** INSTRUCTIONS FOR THE TASK **
Convert the entries starting at the line containing "Open Manage Certificates dialog" and ending at the line containing "[x=252, y=169]" into a numbered list, leaving out blank lines.

───

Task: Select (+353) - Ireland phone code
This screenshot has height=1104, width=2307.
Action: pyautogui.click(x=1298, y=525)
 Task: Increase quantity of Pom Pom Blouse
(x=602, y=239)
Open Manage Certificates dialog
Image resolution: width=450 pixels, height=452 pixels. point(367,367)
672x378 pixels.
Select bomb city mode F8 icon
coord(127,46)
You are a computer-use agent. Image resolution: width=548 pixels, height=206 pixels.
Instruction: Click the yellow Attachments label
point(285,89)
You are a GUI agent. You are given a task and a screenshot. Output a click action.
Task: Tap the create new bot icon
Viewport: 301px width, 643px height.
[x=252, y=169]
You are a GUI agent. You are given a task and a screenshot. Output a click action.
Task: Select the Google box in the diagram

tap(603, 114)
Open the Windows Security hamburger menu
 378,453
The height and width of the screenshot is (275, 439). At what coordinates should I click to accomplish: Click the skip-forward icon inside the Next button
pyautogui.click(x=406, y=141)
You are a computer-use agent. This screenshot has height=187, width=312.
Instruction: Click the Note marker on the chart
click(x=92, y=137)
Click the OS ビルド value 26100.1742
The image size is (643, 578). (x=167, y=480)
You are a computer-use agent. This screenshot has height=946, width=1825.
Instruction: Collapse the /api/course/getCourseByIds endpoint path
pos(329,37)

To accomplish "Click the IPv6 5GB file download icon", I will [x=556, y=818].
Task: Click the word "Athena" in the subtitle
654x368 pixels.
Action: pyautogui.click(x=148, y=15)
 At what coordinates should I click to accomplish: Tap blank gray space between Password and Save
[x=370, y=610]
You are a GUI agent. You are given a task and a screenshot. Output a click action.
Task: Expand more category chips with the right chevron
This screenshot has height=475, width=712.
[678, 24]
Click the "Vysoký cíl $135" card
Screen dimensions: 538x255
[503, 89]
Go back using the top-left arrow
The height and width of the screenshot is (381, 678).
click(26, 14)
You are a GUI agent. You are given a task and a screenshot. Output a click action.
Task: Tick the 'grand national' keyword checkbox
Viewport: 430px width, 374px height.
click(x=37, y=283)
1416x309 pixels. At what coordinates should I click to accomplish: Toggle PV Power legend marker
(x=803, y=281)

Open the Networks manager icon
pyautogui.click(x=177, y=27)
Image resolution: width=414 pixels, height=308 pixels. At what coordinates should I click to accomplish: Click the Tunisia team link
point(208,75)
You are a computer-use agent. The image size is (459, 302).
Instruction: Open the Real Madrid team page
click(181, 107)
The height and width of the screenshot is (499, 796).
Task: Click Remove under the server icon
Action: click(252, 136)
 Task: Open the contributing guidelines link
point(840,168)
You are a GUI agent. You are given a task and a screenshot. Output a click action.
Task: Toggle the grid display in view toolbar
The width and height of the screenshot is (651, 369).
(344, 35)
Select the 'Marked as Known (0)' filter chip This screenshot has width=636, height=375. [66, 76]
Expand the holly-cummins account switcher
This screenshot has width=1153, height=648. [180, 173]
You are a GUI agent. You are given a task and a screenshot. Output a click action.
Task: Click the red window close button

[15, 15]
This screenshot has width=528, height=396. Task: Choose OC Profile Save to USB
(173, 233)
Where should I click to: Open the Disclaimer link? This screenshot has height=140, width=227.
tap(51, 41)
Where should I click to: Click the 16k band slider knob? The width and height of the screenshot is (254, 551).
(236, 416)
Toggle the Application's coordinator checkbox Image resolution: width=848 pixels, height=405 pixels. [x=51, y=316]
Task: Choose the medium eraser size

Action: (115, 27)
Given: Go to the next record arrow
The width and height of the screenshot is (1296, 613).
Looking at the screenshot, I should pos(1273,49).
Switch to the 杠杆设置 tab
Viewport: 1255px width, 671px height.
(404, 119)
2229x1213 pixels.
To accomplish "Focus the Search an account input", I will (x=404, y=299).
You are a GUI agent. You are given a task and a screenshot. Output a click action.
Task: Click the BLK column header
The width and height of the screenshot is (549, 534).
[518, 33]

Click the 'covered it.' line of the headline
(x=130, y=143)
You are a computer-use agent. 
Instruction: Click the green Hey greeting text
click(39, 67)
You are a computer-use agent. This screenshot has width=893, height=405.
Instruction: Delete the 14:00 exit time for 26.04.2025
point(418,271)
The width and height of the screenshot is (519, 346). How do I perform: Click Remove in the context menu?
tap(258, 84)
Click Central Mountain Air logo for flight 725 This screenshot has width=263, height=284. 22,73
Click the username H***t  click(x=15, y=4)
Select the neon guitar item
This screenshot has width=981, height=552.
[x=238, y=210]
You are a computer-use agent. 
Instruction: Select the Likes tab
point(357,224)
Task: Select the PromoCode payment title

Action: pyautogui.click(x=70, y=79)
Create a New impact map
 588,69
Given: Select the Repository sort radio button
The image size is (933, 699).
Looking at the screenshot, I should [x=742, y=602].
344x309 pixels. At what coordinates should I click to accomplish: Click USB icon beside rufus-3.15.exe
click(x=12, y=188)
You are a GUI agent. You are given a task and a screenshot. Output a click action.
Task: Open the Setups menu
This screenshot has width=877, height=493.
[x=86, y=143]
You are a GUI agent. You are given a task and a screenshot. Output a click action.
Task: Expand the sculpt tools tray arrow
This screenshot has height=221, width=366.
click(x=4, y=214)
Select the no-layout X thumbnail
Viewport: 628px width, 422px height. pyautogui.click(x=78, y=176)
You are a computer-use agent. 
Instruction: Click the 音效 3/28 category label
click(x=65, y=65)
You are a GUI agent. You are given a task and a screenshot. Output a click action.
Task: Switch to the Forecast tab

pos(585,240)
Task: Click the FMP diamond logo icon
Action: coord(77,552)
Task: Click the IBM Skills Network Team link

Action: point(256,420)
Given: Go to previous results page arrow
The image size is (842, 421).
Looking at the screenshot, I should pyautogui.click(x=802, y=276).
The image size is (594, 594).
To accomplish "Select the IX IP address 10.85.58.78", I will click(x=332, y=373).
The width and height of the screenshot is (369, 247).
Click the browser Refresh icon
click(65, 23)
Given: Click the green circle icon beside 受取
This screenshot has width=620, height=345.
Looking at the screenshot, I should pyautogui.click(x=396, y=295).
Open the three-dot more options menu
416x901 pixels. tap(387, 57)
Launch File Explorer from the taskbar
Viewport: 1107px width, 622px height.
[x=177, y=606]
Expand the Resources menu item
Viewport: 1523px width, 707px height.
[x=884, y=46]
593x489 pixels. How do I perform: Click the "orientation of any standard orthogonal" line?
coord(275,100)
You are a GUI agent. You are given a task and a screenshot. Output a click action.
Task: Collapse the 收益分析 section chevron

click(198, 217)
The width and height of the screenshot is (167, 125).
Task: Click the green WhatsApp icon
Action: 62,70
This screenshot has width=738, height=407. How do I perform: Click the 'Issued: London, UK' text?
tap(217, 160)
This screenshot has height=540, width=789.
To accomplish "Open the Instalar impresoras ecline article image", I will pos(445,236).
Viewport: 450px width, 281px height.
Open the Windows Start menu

───

** THE RESULT **
1. Open Manage Certificates dialog
2. Image resolution: width=450 pixels, height=452 pixels. point(367,367)
3. 672x378 pixels.
4. Select bomb city mode F8 icon
5. coord(127,46)
6. You are a computer-use agent. Image resolution: width=548 pixels, height=206 pixels.
7. Instruction: Click the yellow Attachments label
8. point(285,89)
9. You are a GUI agent. You are given a task and a screenshot. Output a click action.
10. Task: Tap the create new bot icon
11. Viewport: 301px width, 643px height.
12. [x=252, y=169]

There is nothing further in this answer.